TEXT PASSAGE
● ● ● ● ●
METROPOLITAN police officers descended on the Quantock Hills near Over Stowey this week in the search for the remains of London estate agent Suzy Lamplugh who disappeared in 1986.
Officers said they were "optimistic" about finding the 25-year-old's body in a search of local beauty spot Dead Woman's Ditch.
The area achieved notoriety 13 years ago when the body of Bristol housewife Shirley Banks was discovered six months after she was abducted from Bristol city centre.
A man is currently in prison serving a life sentence for her murder.
Miss Lamplugh disappeared after showing a client known only as Mr Kipper around a flat in London.
She was officially declared dead in 1994 and previous searches for her body have centred on an Army barracks near Worcester.
However, police said they had received new information and would be paying particular interest in one specific area of the hills.
Detective Chief Inspector Jim Dickie said: "This is not a scattergun search - it is a result of information we have received.
"We have got reason to be searching the Quantock Hills. I can't say more, but I am very confident we will find her body."
A team of 20 officers, forensic experts and dogs especially trained to detect human remains have been carrying out a meticulous search of the hills since Tuesday.
The operation is expected to last well into the weekend, with the search being hampered by wet and muddy conditions.
However, the operation has attracted criticism from local farmer Bill Fewings who claimed the police should have waited until the foot and mouth crisis was over before traipsing through the countryside.
● ● ● ● ●
Saved data entries
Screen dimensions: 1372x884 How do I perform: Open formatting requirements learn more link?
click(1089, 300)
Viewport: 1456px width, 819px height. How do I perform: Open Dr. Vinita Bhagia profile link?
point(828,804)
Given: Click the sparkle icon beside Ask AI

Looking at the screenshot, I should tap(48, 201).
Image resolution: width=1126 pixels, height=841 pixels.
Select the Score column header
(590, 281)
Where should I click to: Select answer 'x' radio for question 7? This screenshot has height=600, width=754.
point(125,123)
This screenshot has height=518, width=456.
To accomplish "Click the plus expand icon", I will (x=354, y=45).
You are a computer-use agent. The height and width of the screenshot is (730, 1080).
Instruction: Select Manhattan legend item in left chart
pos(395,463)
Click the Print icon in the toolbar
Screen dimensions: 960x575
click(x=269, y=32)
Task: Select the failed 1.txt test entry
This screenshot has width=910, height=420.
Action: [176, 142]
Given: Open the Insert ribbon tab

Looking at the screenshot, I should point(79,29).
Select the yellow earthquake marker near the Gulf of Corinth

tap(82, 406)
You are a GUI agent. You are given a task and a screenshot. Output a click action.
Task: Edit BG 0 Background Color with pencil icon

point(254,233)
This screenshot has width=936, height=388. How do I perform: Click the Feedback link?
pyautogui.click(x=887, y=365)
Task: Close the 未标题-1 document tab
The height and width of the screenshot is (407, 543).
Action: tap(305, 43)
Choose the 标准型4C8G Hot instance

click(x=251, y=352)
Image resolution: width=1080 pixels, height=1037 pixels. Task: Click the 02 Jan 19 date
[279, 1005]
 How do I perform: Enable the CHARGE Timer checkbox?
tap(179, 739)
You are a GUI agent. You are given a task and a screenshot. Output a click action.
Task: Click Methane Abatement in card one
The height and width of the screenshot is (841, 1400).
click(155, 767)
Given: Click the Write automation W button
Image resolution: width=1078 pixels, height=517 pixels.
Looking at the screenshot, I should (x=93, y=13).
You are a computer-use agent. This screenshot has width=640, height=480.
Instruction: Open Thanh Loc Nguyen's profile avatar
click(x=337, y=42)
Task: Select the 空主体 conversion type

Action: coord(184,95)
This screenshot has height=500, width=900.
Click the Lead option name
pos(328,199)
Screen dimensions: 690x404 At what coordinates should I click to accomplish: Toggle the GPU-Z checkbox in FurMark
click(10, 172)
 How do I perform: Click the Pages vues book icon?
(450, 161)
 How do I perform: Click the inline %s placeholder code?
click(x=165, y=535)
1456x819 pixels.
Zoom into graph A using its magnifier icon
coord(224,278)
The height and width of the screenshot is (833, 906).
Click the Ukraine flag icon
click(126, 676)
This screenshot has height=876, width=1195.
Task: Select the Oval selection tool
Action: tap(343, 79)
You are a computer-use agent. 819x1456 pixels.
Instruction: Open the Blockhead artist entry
● ● ● ● ●
PROBLEM SET
- a) Answer these questions from the article about the Suzy Lamplugh search:
(i) How many officers were on the search team?
(ii) In what year was Miss Lamplugh officially declared dead?
(iii) According to local farmer Bill Fewings, what should police have waited for before searching the countryside?
- b) Repeat the part of the article starting with "However, police said" and going on through "hills since Tuesday.".
The entries are separate material, apart from the article.

PER-TASK OUTPUTS
- a)
(i) 20
(ii) 1994
(iii) The end of the foot and mouth crisis

- b)
However, police said they had received new information and would be paying particular interest in one specific area of the hills.
Detective Chief Inspector Jim Dickie said: "This is not a scattergun search - it is a result of information we have received.
"We have got reason to be searching the Quantock Hills. I can't say more, but I am very confident we will find her body."
A team of 20 officers, forensic experts and dogs especially trained to detect human remains have been carrying out a meticulous search of the hills since Tuesday.